While responding to a question “You are dealing with a person who is trans, who was transitioning. Are you going to be examining at all any of the drugs that are used in order to make that transition happening, to see if it plays a role?”, Kennedy said, “We’re launching studies on the potential contribution of some of the SSRI drugs and some of the other psychiatric drugs that might be contributing to violence”.
“Many of them have black-box warnings that warn of suicidal ideation and homicidal ideation. So we can’t exclude those as a culprit, and those are the kind of studies we are doing,” he added.
Mental health, not guns? MAGA’s core argument on mass shootings
For MAGA conservatives, mass shootings are increasingly framed as a mental health crisis rather than a gun problem.
Vice President JD Vance echoed the same sentiment, linking Wednesday’s church massacre to mental health, calling the shooter a “mentally deranged human being”. In an interview on Fox news on Thursday, vance noted that Americans consume more psychiatric drugs than any other country. “We really do have a mental health crisis in the United States,” Vance said, urging a deeper probe into the “root causes of violence.”
Kennedy stressed that unlike in other countries, US society has seen an explosion of random mass killings. “Something changed,” he said, hinting that psychiatric overmedication may have altered human behaviour.

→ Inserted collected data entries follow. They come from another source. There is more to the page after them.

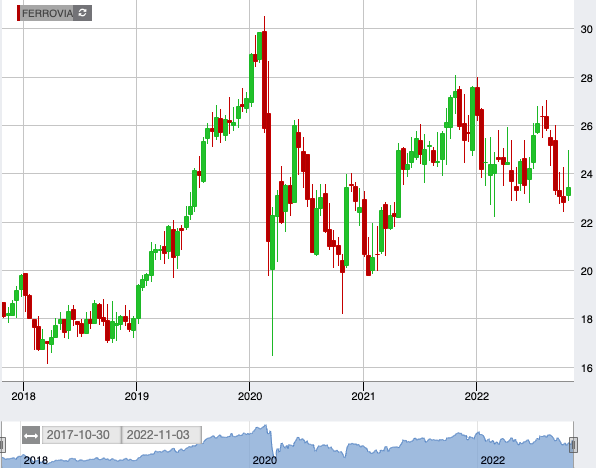Click the refresh icon beside FERROVIA

point(82,13)
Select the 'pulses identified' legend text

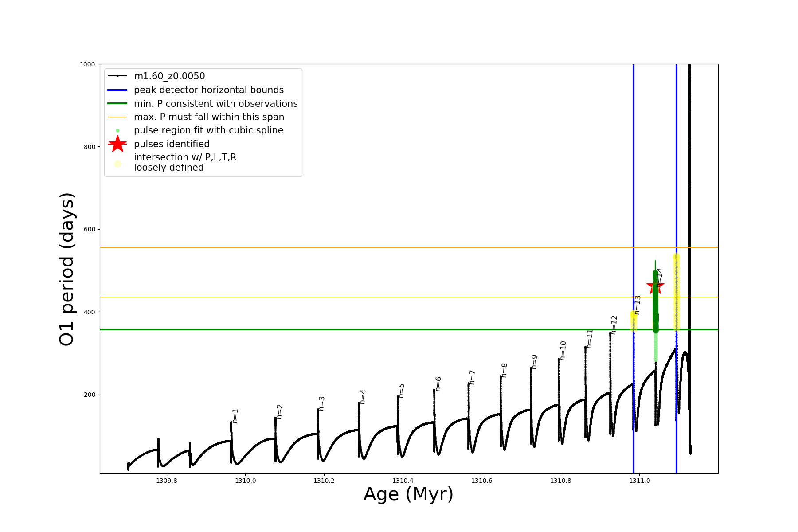[172, 144]
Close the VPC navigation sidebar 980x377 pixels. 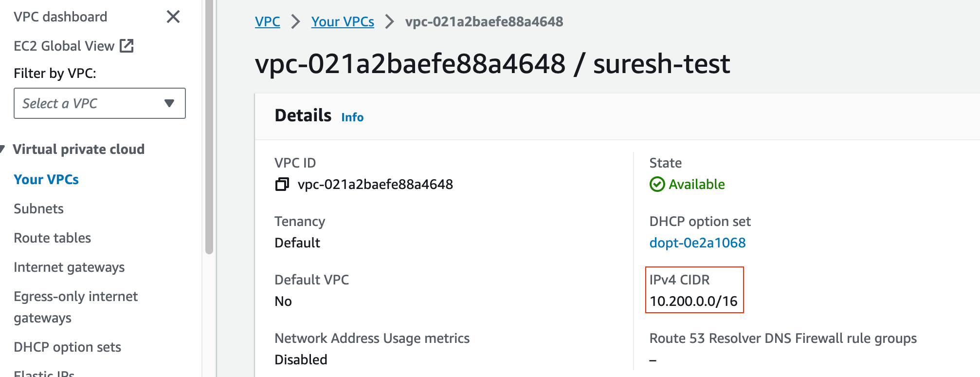coord(173,17)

How MAGA will blame anything but guns
While Democrats continue to press for tighter gun laws, MAGA leaders have doubled down on alternative explanations — from mental illness to prescription drugs.
Kennedy has repeatedly argued that firearms themselves are not the trigger. Kennedy claimed in 2023 that kids have always had guns, but school shootings started happening "with the introduction of these drugs, with Prozac and the other drugs."
Critics accuse Republicans of using this argument to shield the powerful gun lobby. Kennedy, during his Senate confirmation hearing, even likened SSRIs to heroin in terms of addictiveness — a claim widely debunked by researchers.
Is US in the middle of a ‘trans-shooter epidemic’?
The Minneapolis shooter, 23-year-old Robin Westman was identified as a transgender woman.
According to court documents, Westman was previously known as Robert Paul Westman and had petitioned to change the name in 2019, when still a juvenile. The application, filed by Westman and supported by mother Mary Grace Westman, stated that the teenager “identifies as a female and wants her name to reflect that identification.”
The FBI has described the attack as both “terrorism” and a “hate crime” targeting Catholics. On MAGA social media, the incident was swiftly branded part of a wave of “trans-terrorism.”
Right-wing commentator Benny Johnson claimed that a pattern of “trans shooters” has emerged, citing six cases since 2018. “The modern trans movement is radicalizing the mentally ill into becoming violent terrorists who target children,” he wrote. But fact-checks show the narrative is exaggerated: only three of the cited shooters — Nashville (2023), Denver (2019) and Aberdeen (2018) — were confirmed transgender or nonbinary. In other cases, claims about suspects’ gender identities were either unverified or later contradicted by authorities, the Newsweek reported.
Minneapolis Mayor Jacob Frey pushed back, warning against vilifying the trans community. “Those who direct hate toward trans people have lost their sense of common humanity,” he said.